Camb-ai / MARS5-TTS

MARS5 speech model (TTS) from CAMB.AI
https://www.camb.ai
GNU Affero General Public License v3.0
2.47k stars 200 forks source link

[BUG] RuntimeError: Calculated padded input size per channel: (6). Kernel size: (7). Kernel size can't be greater than actual input size #76

Open hgftrdw45ud67is8o89 opened 2 months ago

hgftrdw45ud67is8o89 commented 2 months ago
File "....\MARS5-TTS\./mdl\hub\Camb-ai_mars5-tts_master\inference.py", line 291, in tts
    final_audio = self.vocode(final_output).squeeze()
                  ^^^^^^^^^^^^^^^^^^^^^^^^^
  File ".....\Lib\site-packages\torch\utils\_contextlib.py", line 115, in decorate_context
    return func(*args, **kwargs)
           ^^^^^^^^^^^^^^^^^^^^^
  File "....\MARS5-TTS\./mdl\hub\Camb-ai_mars5-tts_master\inference.py", line 158, in vocode
    wav_diffusion = self.vocos.decode(features, bandwidth_id=bandwidth_id)
                    ^^^^^^^^^^^^^^^^^^^^^^^^^^^^^^^^^^^^^^^^^^^^^^^^^^^^^^
......
  File "....\Lib\site-packages\torch\nn\modules\conv.py", line 306, in _conv_forward
    return F.conv1d(input, weight, bias, self.stride,
           ^^^^^^^^^^^^^^^^^^^^^^^^^^^^^^^^^^^^^^^^^^
RuntimeError: Calculated padded input size per channel: (6). Kernel size: (7). Kernel size can't be greater than actual input size

I not sure what is wrong i feeded a 5 second wav file and a transcript.but throws this error.

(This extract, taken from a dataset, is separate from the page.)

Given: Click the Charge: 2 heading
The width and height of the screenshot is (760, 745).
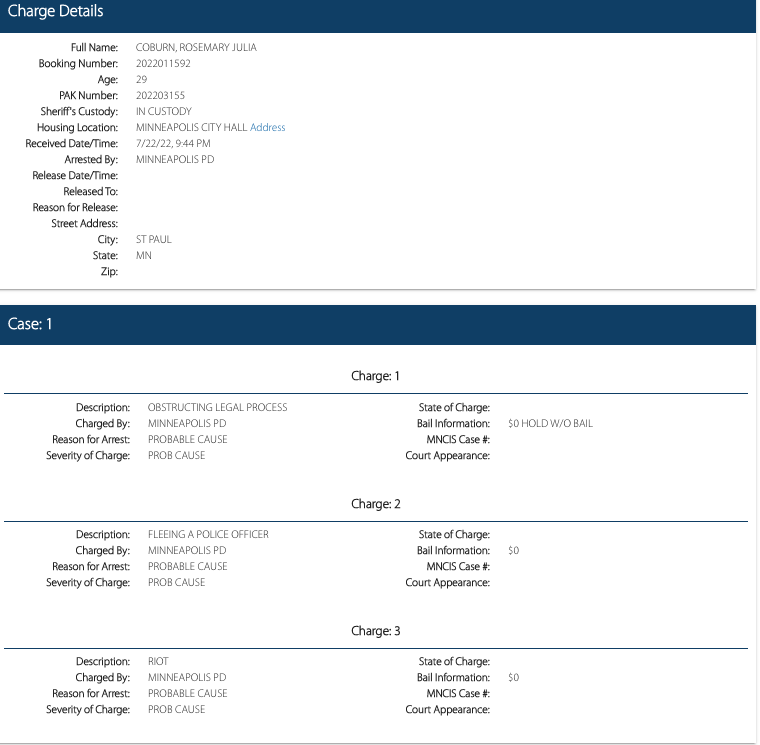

RF5 commented 2 months ago

This seems to happen when Mars 5 fails to generate any output audio and predicts an token as the first output. Can you double check that your prompt/reference transcript is accurate for deep clone?

hgftrdw45ud67is8o89 commented 2 months ago

maybe because it doesnt support jp or cn? I tried with a new en audio source, i don't think the output is ...human speech. does marstts not support '-' or '~'?